**Aim of the exercise:** Copy out each line of the entries where the word "agent" is present.

**Source data:**
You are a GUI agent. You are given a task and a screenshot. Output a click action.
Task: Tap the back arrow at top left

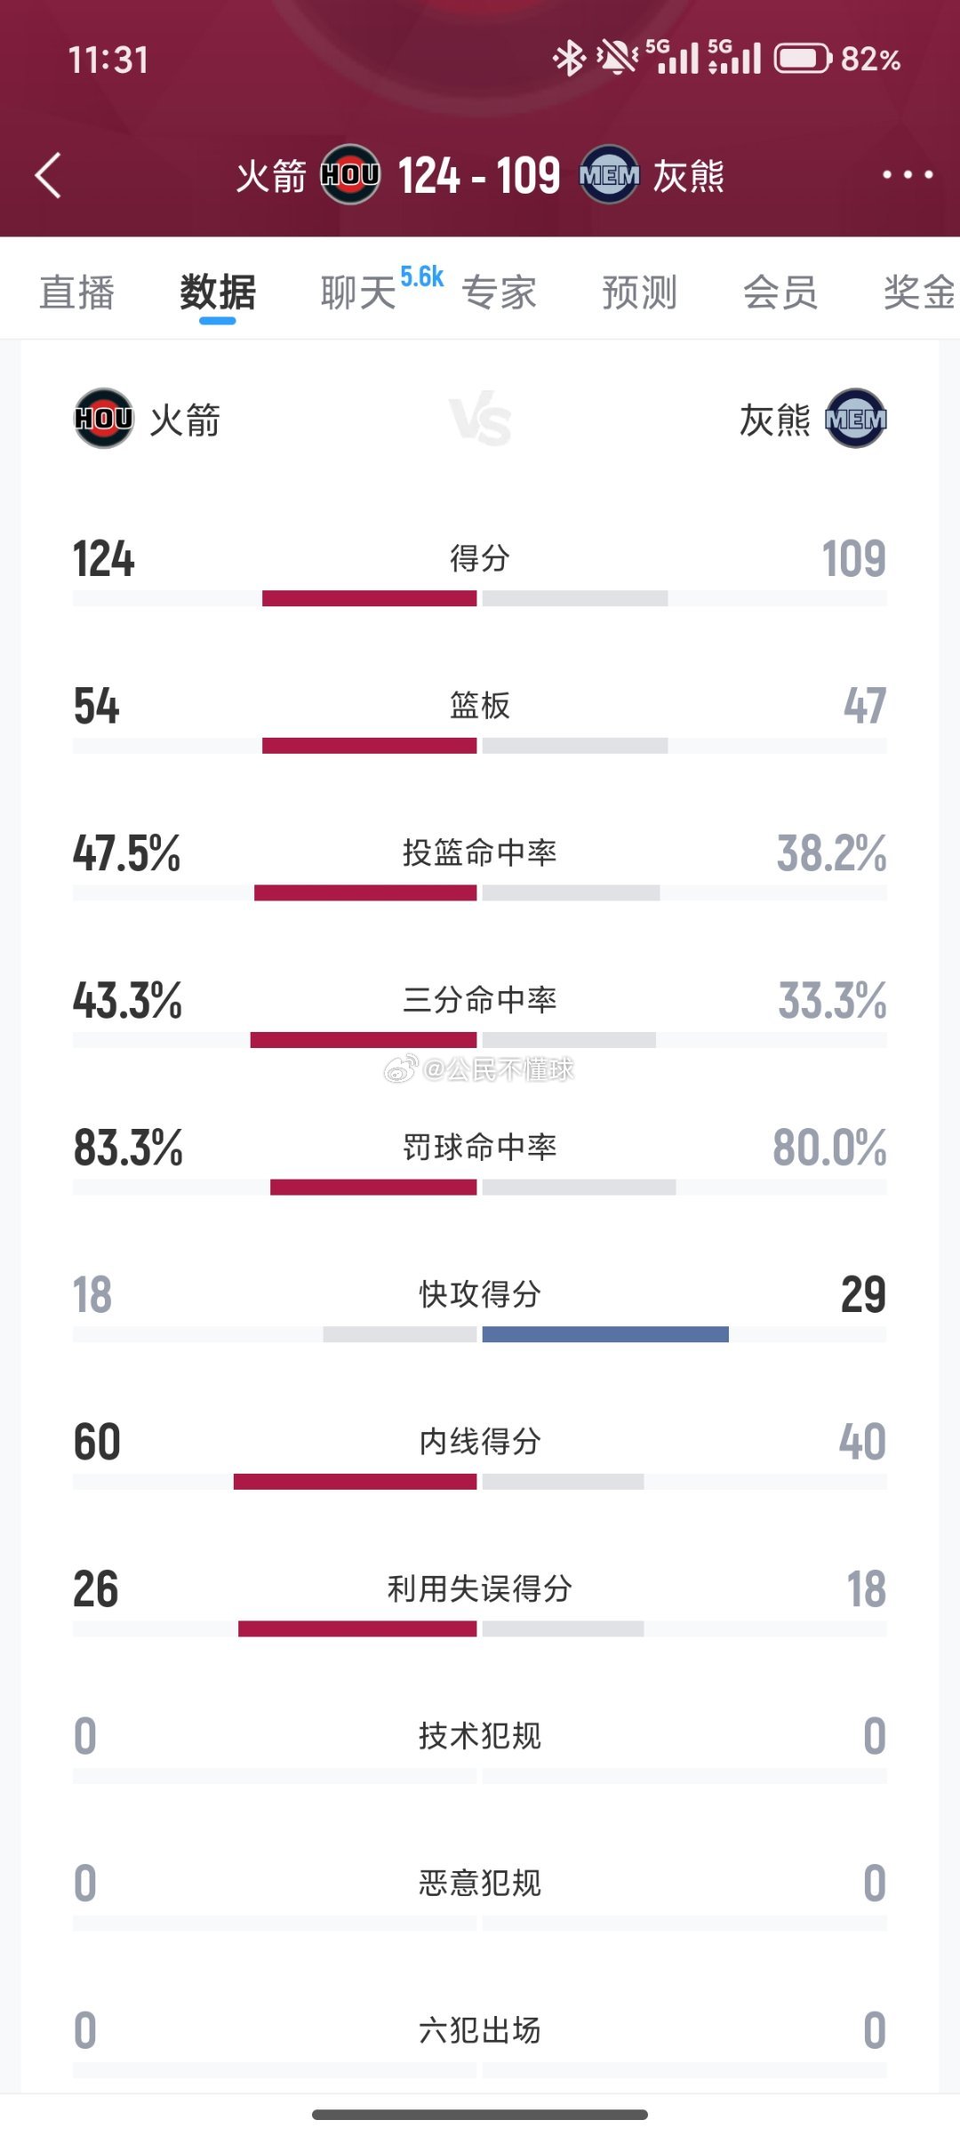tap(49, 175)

--

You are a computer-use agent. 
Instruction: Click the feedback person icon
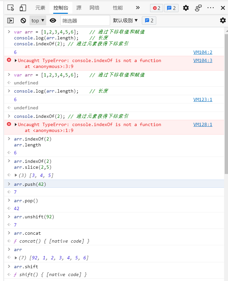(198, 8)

...

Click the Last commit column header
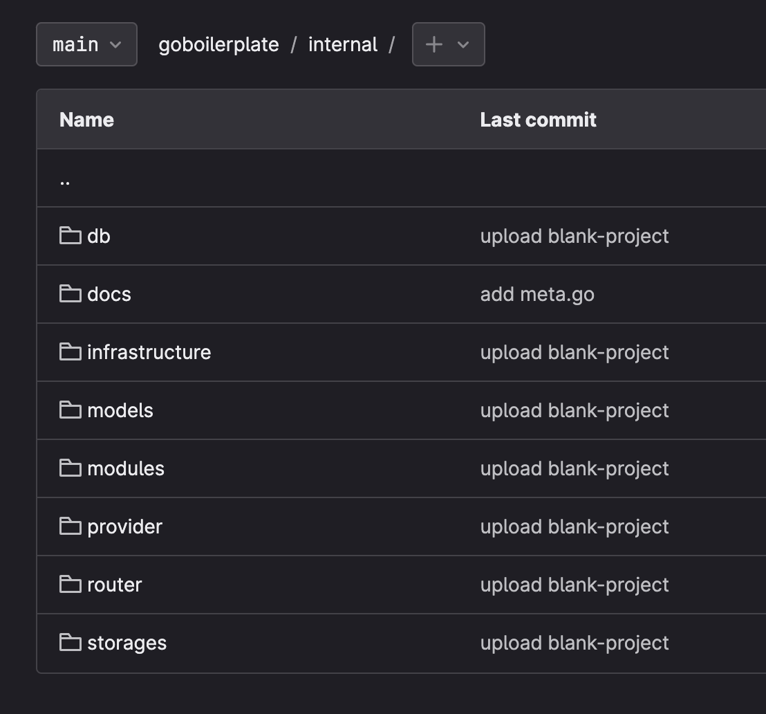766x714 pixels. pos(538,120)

**Answer to this exercise:**
You are a GUI agent. You are given a task and a screenshot. Output a click action.
You are a computer-use agent. 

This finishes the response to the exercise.